▸ What this task involves
All that is wanted is the exact lines from the one with "The image size is (1568, 548)." through the last line of the entries, with both ends kept and every picture left out.

Source records
===============

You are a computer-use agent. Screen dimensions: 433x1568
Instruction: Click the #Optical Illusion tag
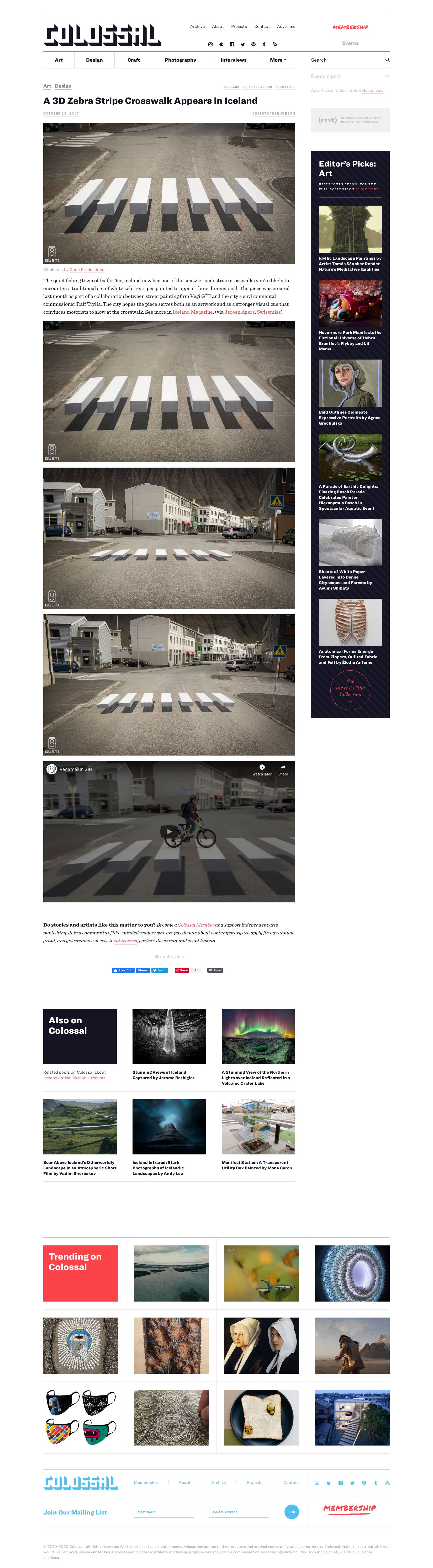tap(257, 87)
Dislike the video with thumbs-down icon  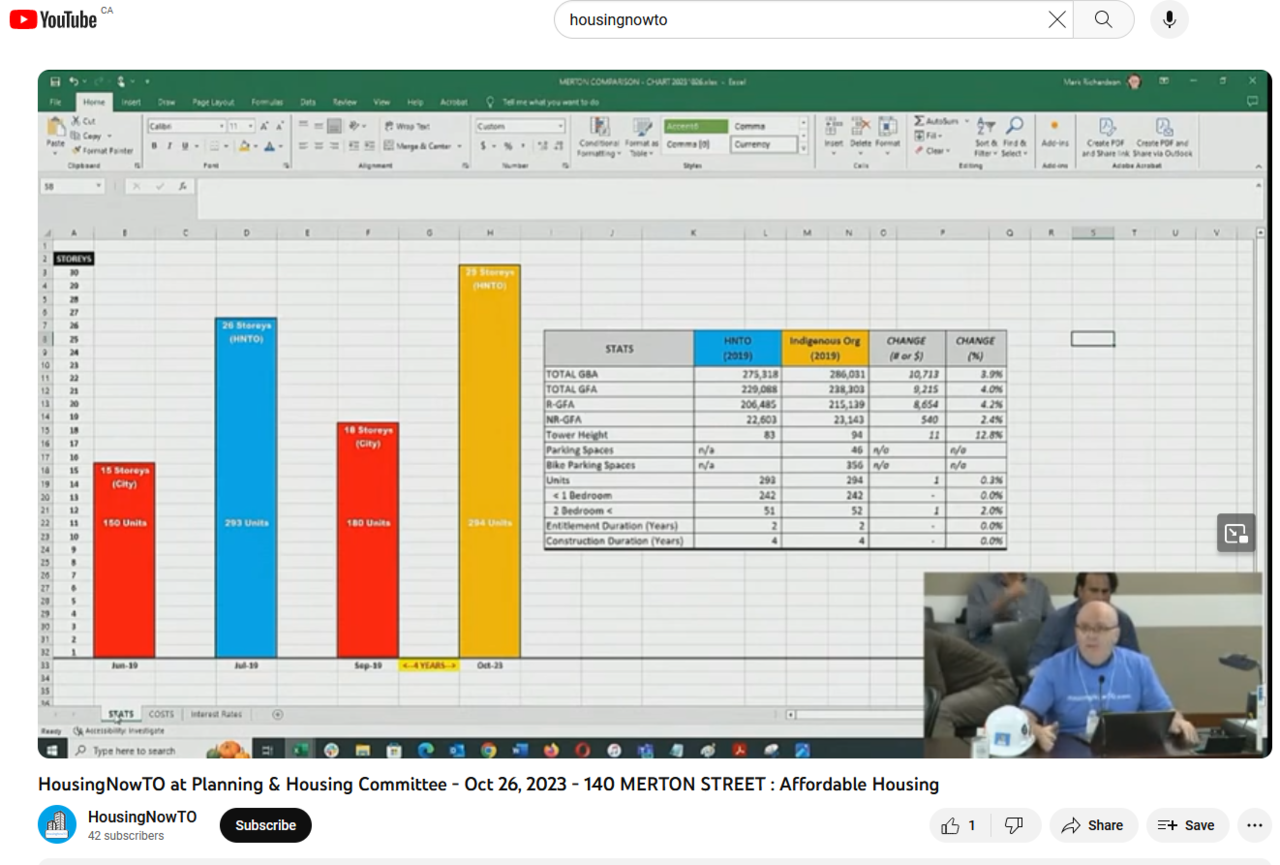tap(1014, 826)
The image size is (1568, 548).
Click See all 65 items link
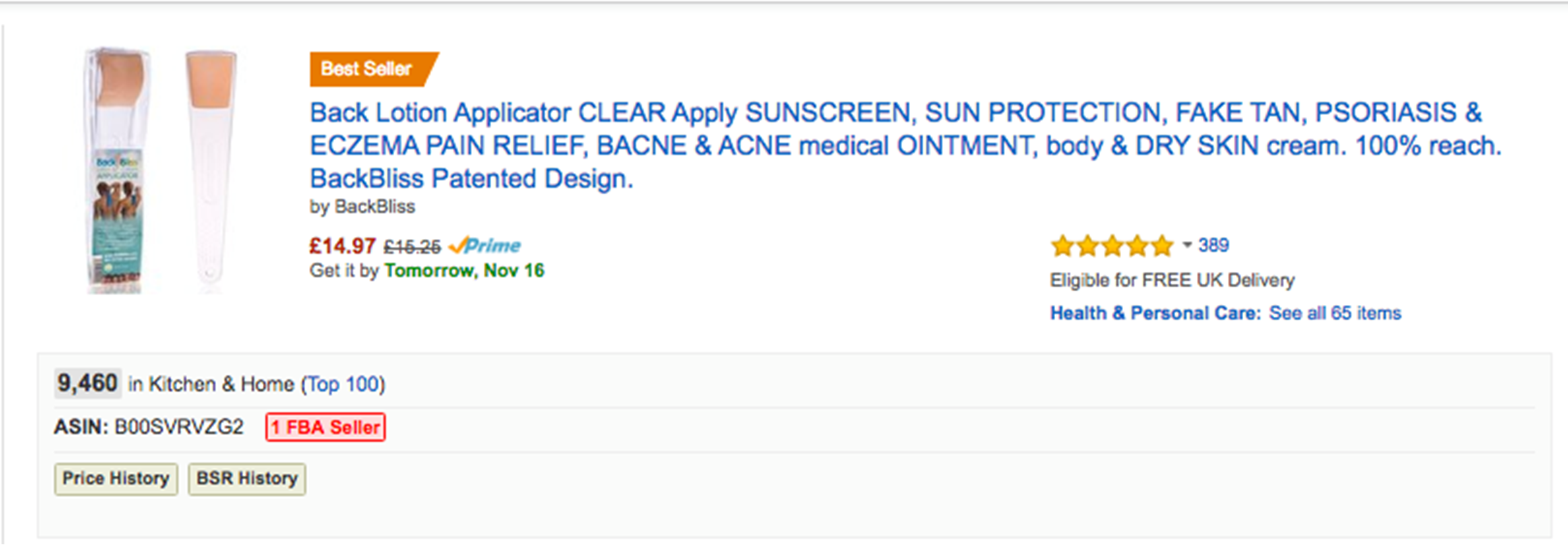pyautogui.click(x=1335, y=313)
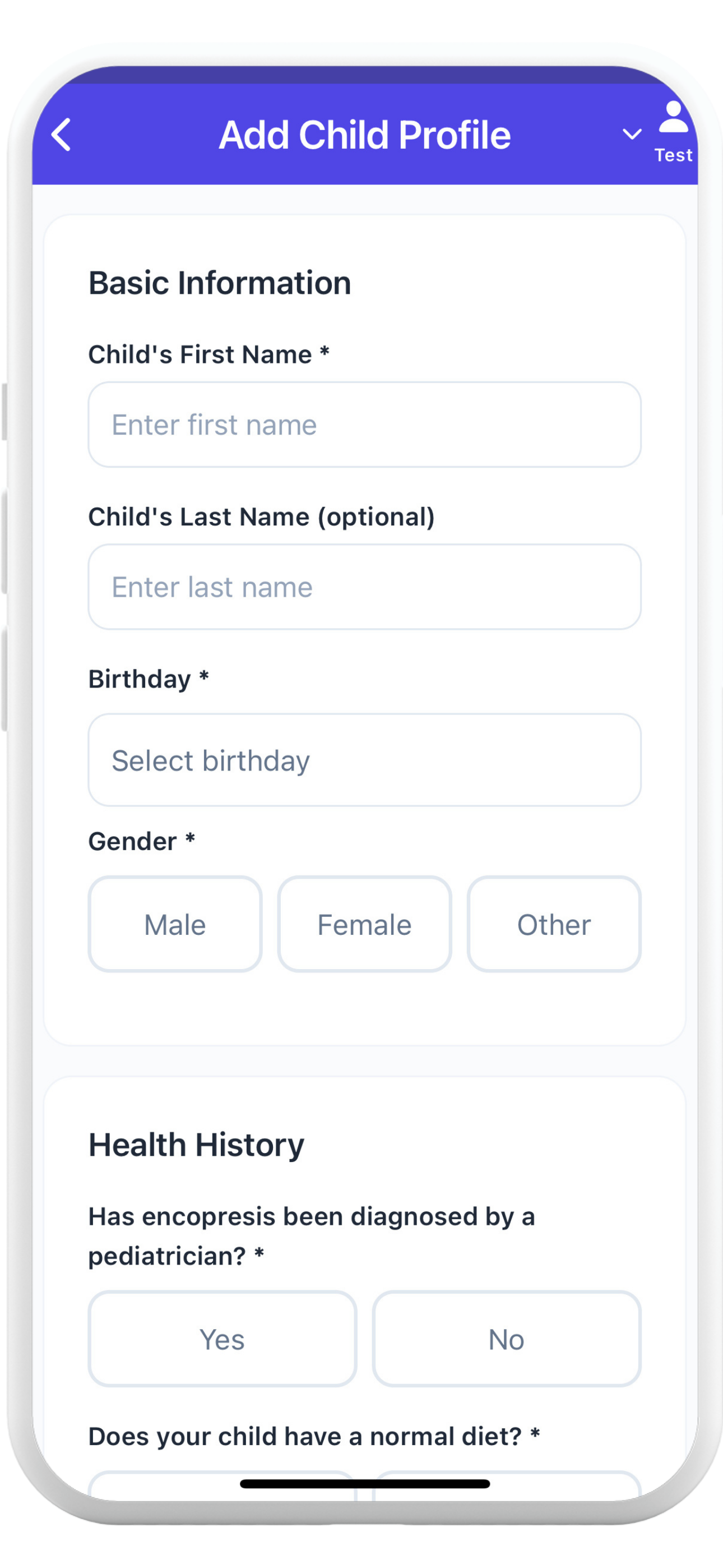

===============

▸ Answer to the problem
The image size is (1568, 548).
Click See all 65 items link
pyautogui.click(x=1335, y=313)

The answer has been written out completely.